Dataset records:
+ + + +

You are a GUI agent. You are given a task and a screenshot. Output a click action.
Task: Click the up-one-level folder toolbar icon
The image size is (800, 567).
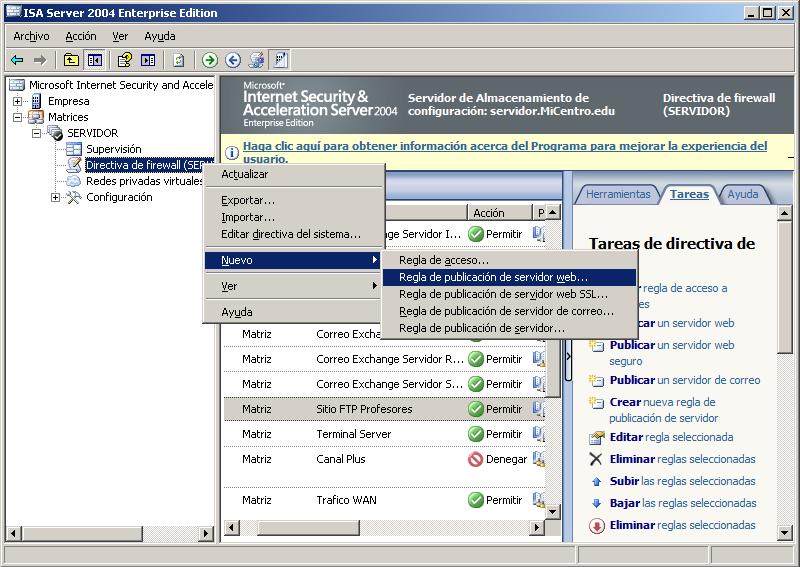(x=71, y=60)
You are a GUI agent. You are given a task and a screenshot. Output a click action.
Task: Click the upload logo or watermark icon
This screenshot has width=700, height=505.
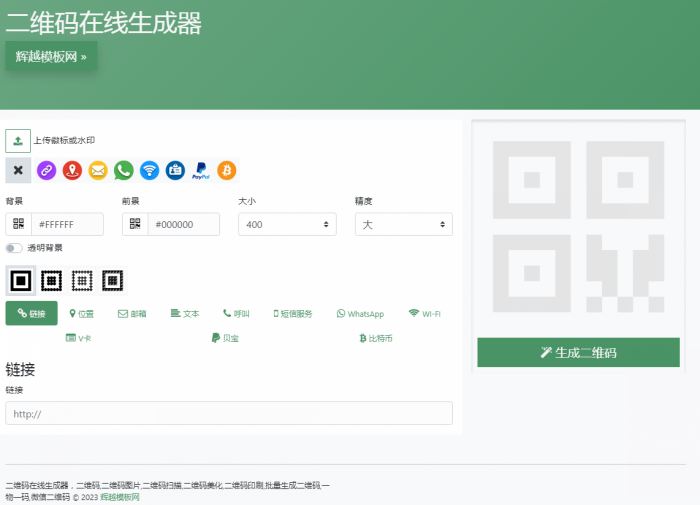coord(18,140)
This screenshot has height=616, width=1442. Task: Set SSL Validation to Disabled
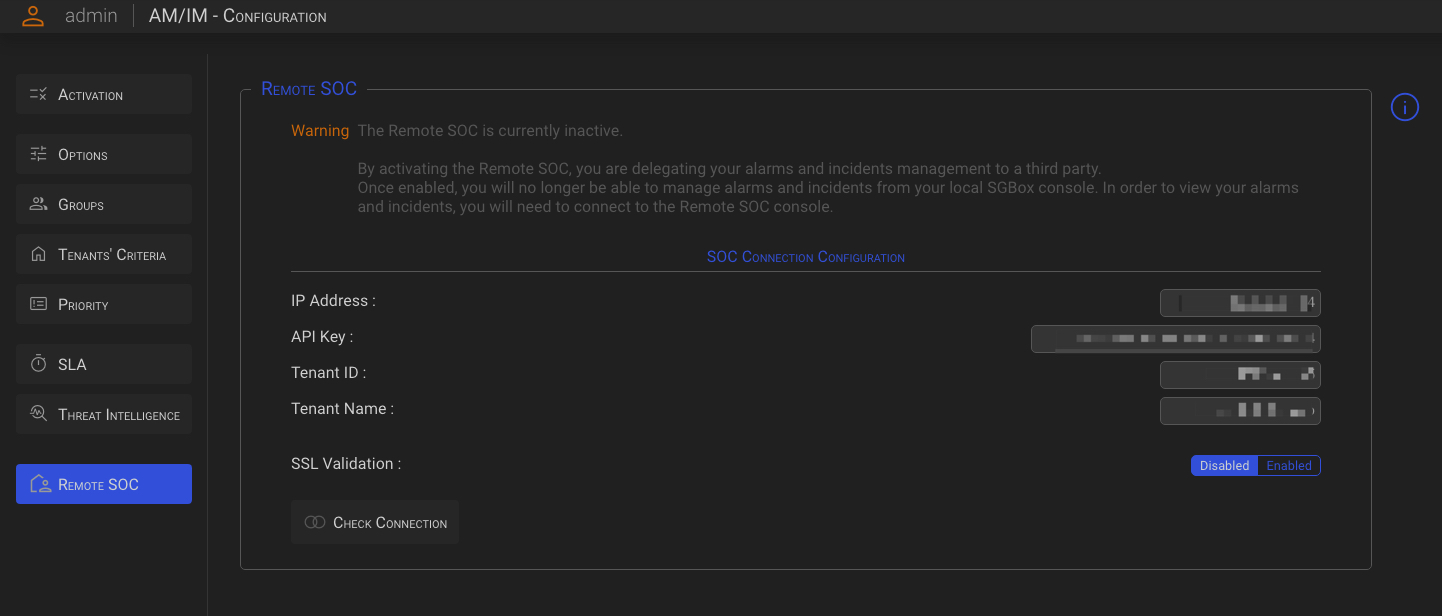point(1224,466)
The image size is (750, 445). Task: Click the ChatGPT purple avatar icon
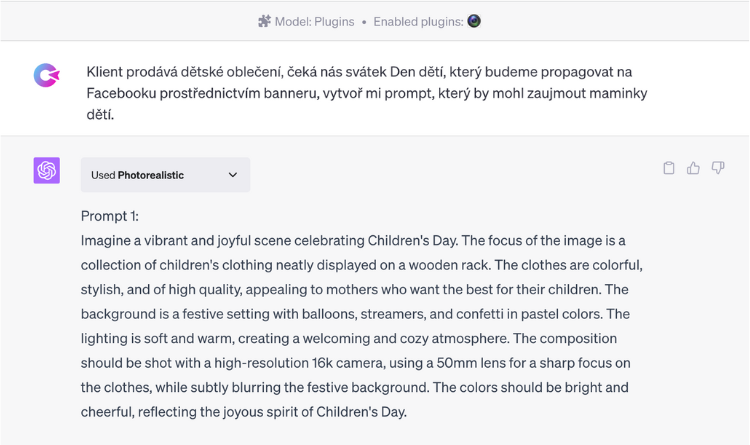point(46,170)
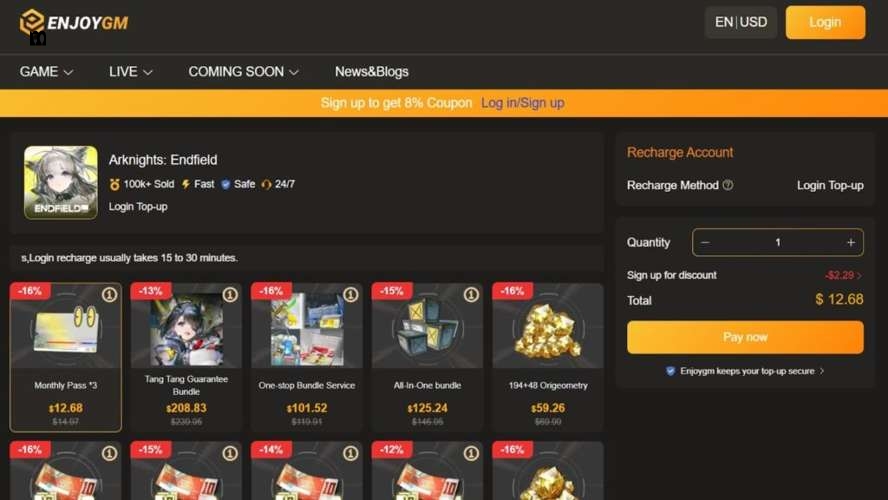888x500 pixels.
Task: Select the 194+48 Origeometry product card
Action: 548,357
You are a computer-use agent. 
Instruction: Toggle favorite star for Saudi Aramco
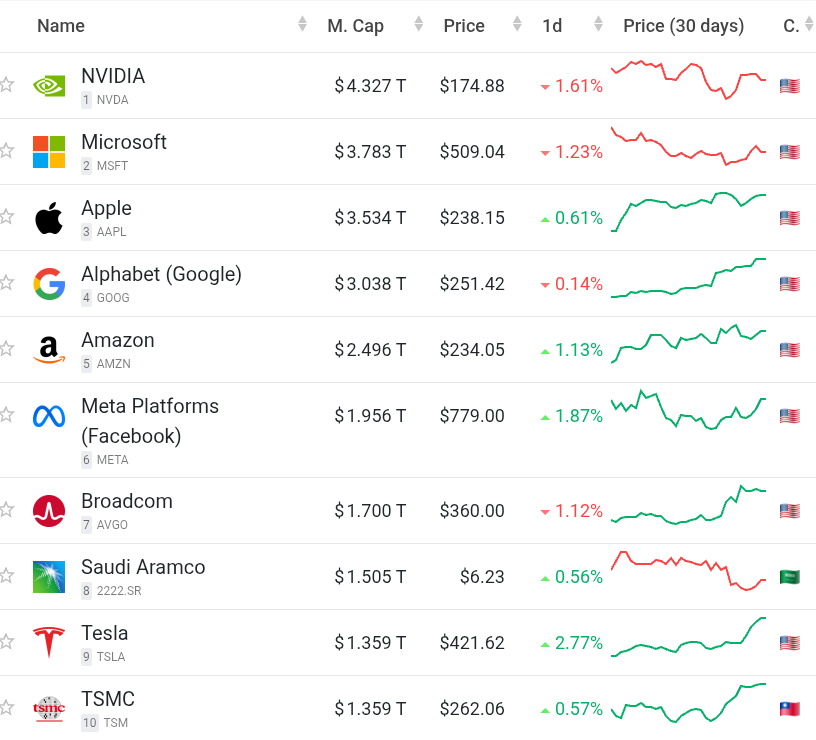tap(7, 576)

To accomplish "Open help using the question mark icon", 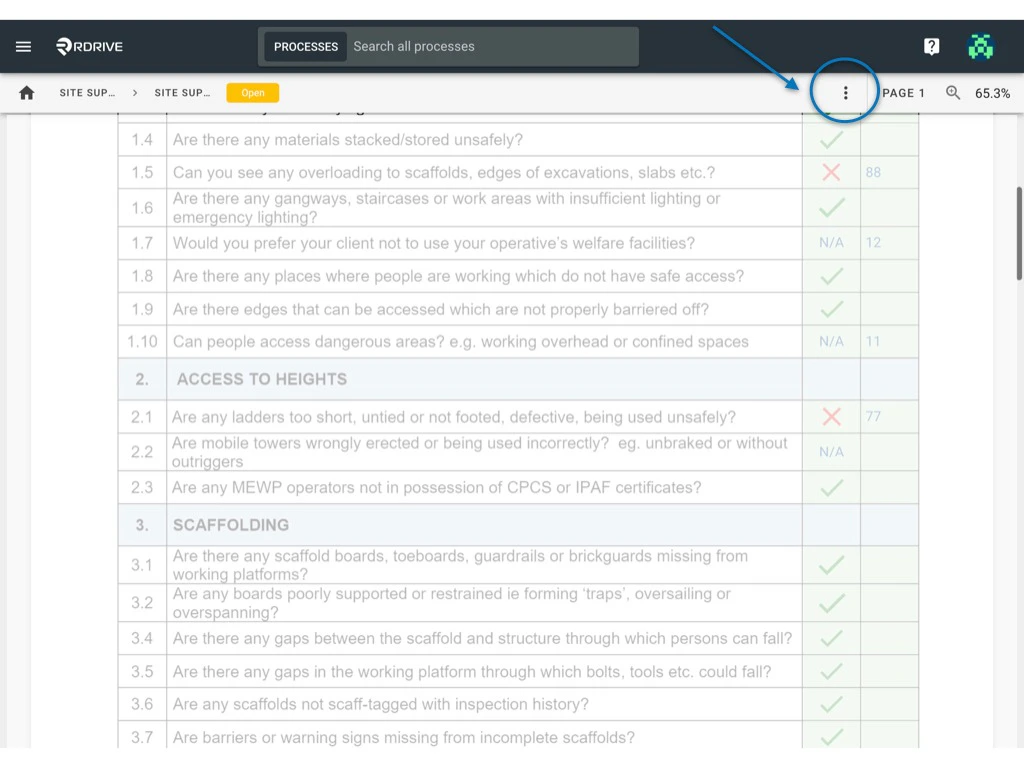I will (x=932, y=45).
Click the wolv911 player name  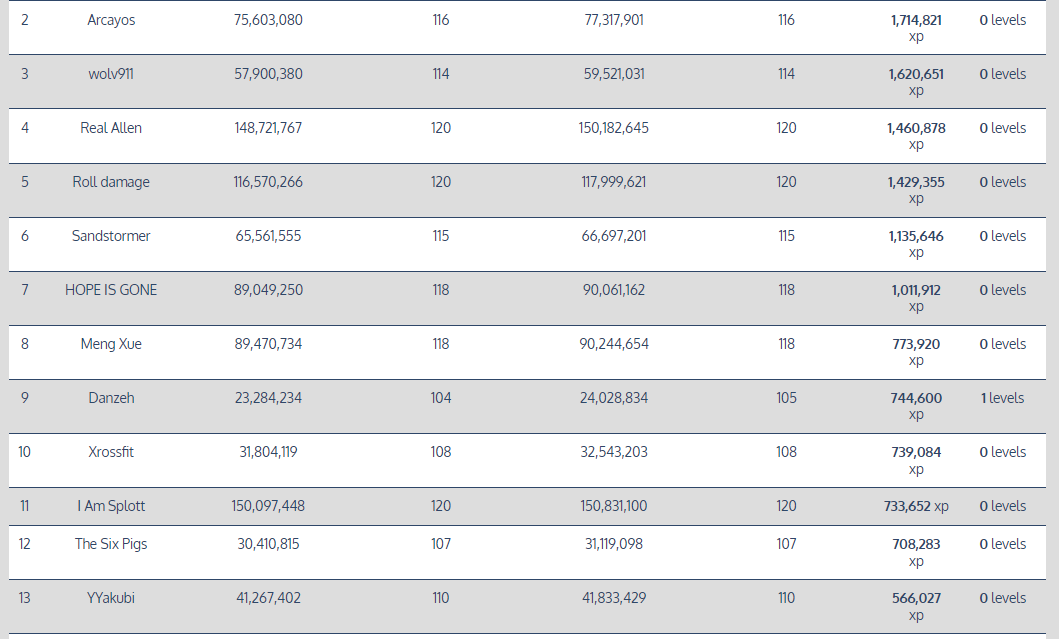[x=111, y=74]
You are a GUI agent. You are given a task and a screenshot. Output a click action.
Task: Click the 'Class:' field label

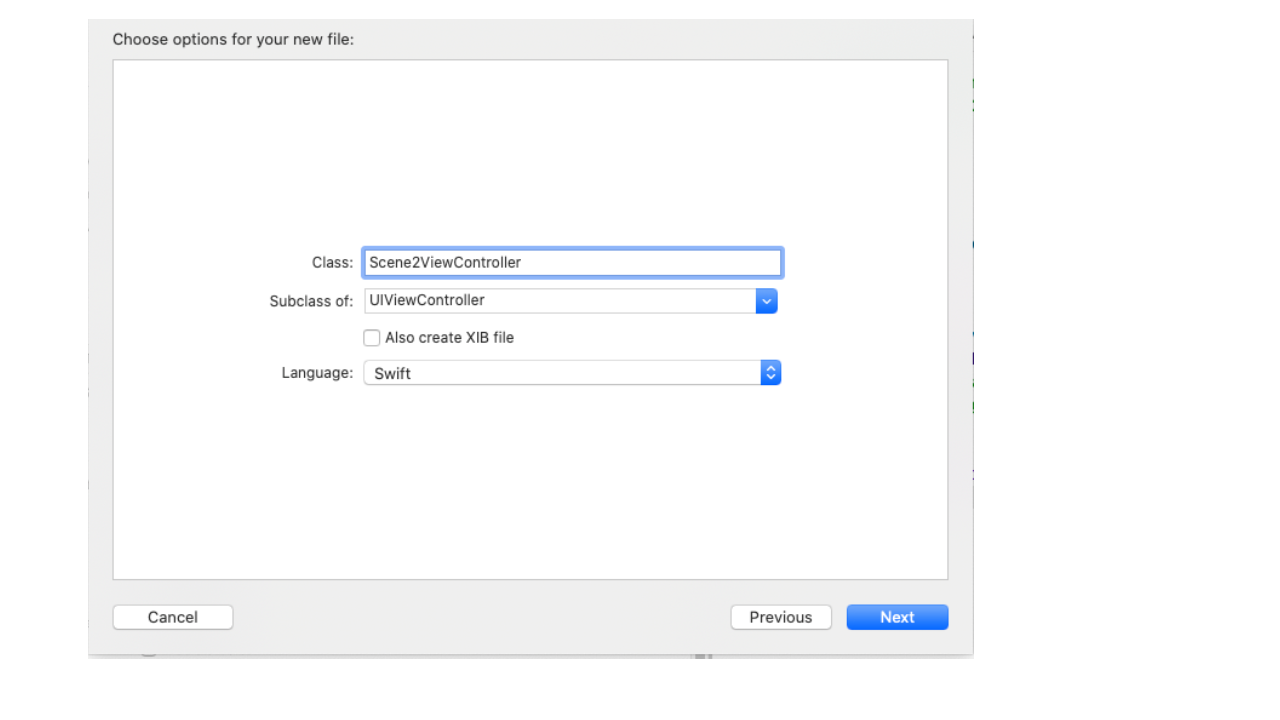pyautogui.click(x=332, y=263)
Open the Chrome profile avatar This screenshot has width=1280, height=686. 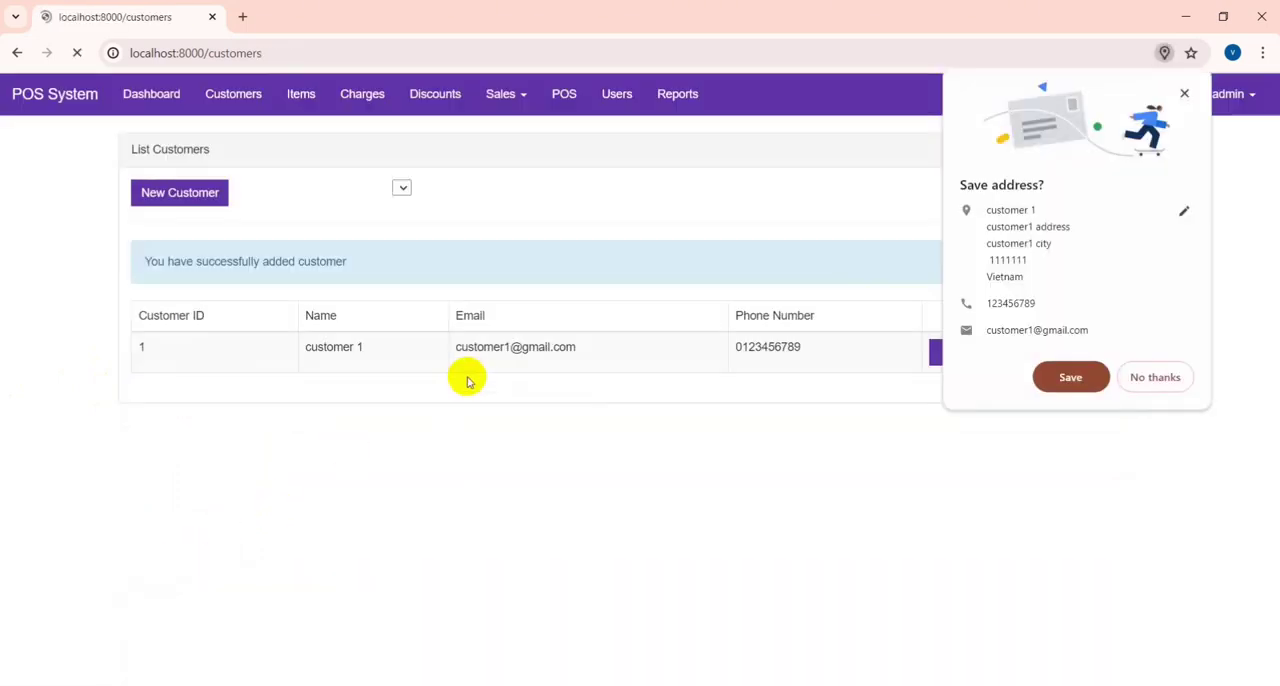pos(1232,53)
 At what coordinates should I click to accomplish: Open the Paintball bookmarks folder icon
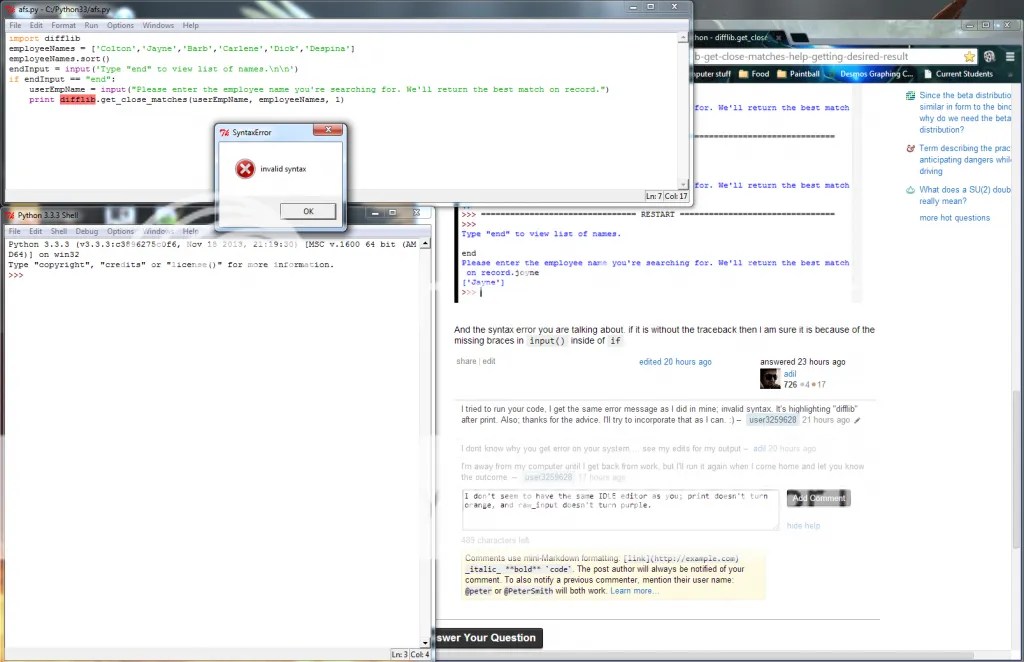click(x=780, y=74)
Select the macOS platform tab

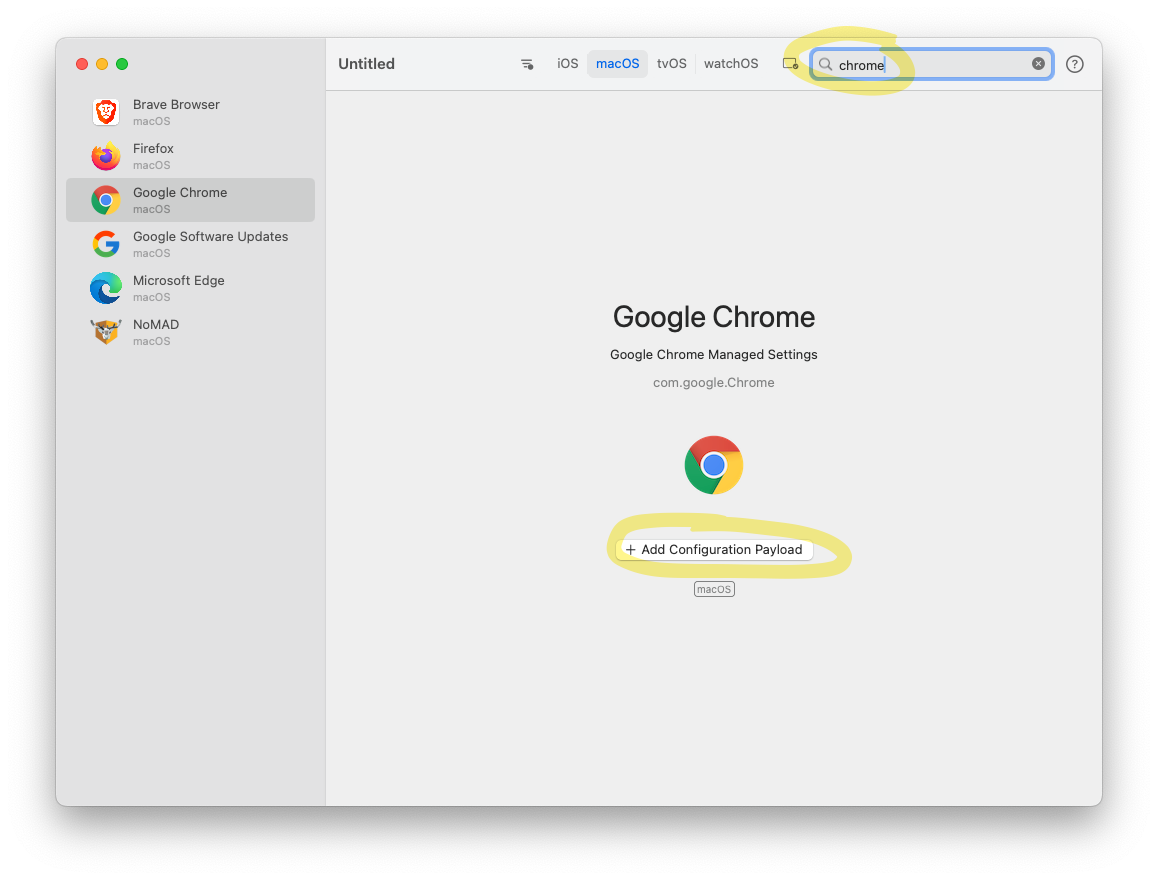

+ + + +

> ASSIGNED TASK
Extract, character for character, every line from the one that holds "At what coordinates" through the end of the entries above. Include both boundary lines and no pictures.

> EXERCISE SOLUTION
 At what coordinates should I click to accomplish: Open the Paintball bookmarks folder icon
click(x=780, y=74)
Select the macOS platform tab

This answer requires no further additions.